Apps returned to Home Establishment in England. His posting over the next month is uncertain, but he spent November and December 1918 in a wireless course at Penshurst. He then served with 50 Squadron until discharged on 19 March 1919.

==Post World War I==
For about two and a half years postwar, Apps supervised a construction crew of approximately 100 in building the Imperial Wireless Chain. A short-term job in Canada followed. In the meantime, Apps applied to the Royal Canadian Air Force. He joined his old commander "Billy" Barker in the new air force on 19 March 1924. After a round of assignments to Winnipeg, Victoria Beach, Barrie, and Norway House, he was posted to an aerial survey project in 1926, tasked to photograph 25000 sqmi in the Red Lake District.

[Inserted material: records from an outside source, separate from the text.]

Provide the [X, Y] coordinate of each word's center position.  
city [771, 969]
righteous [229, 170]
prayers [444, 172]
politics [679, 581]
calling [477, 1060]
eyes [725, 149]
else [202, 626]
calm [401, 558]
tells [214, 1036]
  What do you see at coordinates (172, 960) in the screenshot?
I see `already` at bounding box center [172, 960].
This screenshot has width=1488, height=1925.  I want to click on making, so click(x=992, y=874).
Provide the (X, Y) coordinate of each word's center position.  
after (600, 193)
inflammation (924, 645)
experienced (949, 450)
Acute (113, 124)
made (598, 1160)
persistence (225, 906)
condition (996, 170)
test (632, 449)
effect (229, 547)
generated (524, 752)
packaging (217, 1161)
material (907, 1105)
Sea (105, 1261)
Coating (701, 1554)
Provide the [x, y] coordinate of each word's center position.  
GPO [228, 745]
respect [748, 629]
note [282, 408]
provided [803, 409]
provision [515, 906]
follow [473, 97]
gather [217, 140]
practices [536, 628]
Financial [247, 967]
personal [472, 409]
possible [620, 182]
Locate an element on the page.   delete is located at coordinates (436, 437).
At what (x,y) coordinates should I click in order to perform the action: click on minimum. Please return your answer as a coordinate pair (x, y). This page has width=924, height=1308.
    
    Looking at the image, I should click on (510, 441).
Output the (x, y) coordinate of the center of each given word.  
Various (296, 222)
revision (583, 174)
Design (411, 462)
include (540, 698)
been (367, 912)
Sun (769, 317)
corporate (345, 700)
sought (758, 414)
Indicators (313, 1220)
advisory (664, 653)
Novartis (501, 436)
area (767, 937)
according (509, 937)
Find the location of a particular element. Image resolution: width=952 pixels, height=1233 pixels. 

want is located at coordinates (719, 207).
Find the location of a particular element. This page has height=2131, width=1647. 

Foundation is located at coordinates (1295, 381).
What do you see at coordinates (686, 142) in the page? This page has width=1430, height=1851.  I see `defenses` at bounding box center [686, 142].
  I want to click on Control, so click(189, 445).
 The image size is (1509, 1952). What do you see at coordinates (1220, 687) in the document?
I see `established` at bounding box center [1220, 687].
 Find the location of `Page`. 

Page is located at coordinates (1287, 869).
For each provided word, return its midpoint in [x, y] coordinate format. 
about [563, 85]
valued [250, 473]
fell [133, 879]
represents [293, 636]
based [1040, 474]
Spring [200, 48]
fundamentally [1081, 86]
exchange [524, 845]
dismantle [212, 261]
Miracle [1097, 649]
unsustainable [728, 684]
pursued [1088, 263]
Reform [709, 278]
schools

Apps married Norma Clairs Kennedy at RCAF Station Winnipeg on 10 December 1927. Three years later, he was sent to RAF Calshot, England for a technical course. He spent 15 December 1930 through 19 January 1931 on leave in England. The course ran from 20 January until April, and Apps took another leave post-course. His father Henry Apps died during this time; this may have given reason for some of the leave. By 28 May 1931, Gordon Apps had returned to RCAF duty at Camp Borden.

On 24 October 1931, Apps was flying Fairchild 71 serial no. 114 with Sergeants John Pettit Hand, Humphrey Madden, Claude Keating and George Gillespie aboard. Apps fatally crashed while landing at Peterborough Airport. He and Hand died shortly afterwards in Hospital, the other passengers were injured but survived. His burial, accompanied by a RCAF military escort, was held in Winnipeg at the Chapel of Thompson Mortuary. He was buried at St. Johns.